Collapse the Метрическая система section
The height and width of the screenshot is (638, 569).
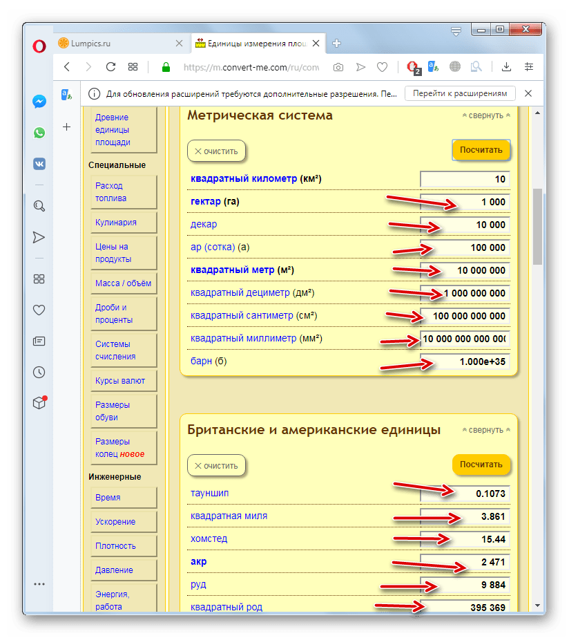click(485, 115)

* * *

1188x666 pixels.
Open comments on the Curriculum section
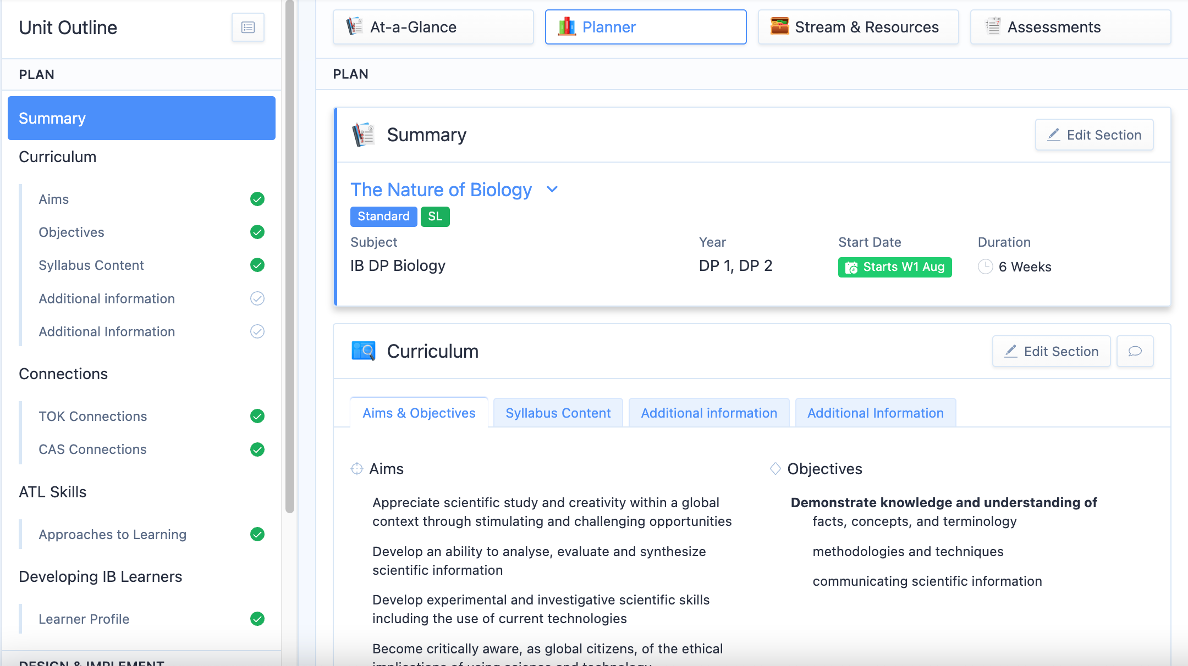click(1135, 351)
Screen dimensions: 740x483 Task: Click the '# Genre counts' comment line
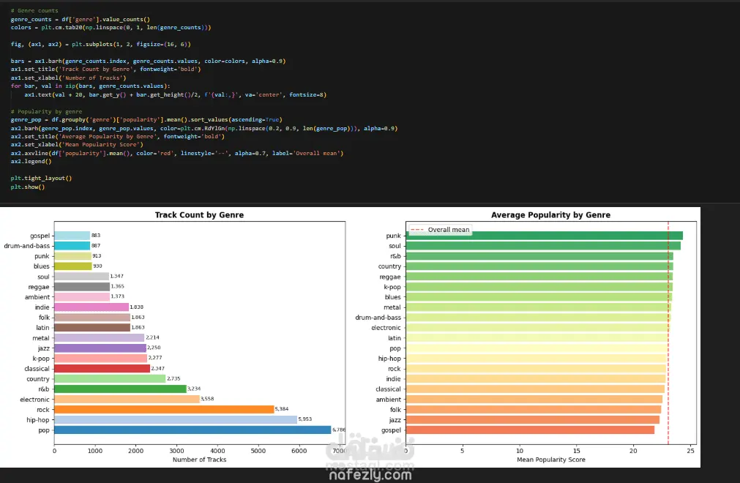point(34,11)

**WHAT THE TASK REQUIRES**
Quote the items word for word, starting with the line that contains "Collapse the Метрическая система section" and going on through the line that contains "click(485, 115)". Leave the pictures out of your answer.

**SOLUTION**
Collapse the Метрическая система section
The height and width of the screenshot is (638, 569).
click(485, 115)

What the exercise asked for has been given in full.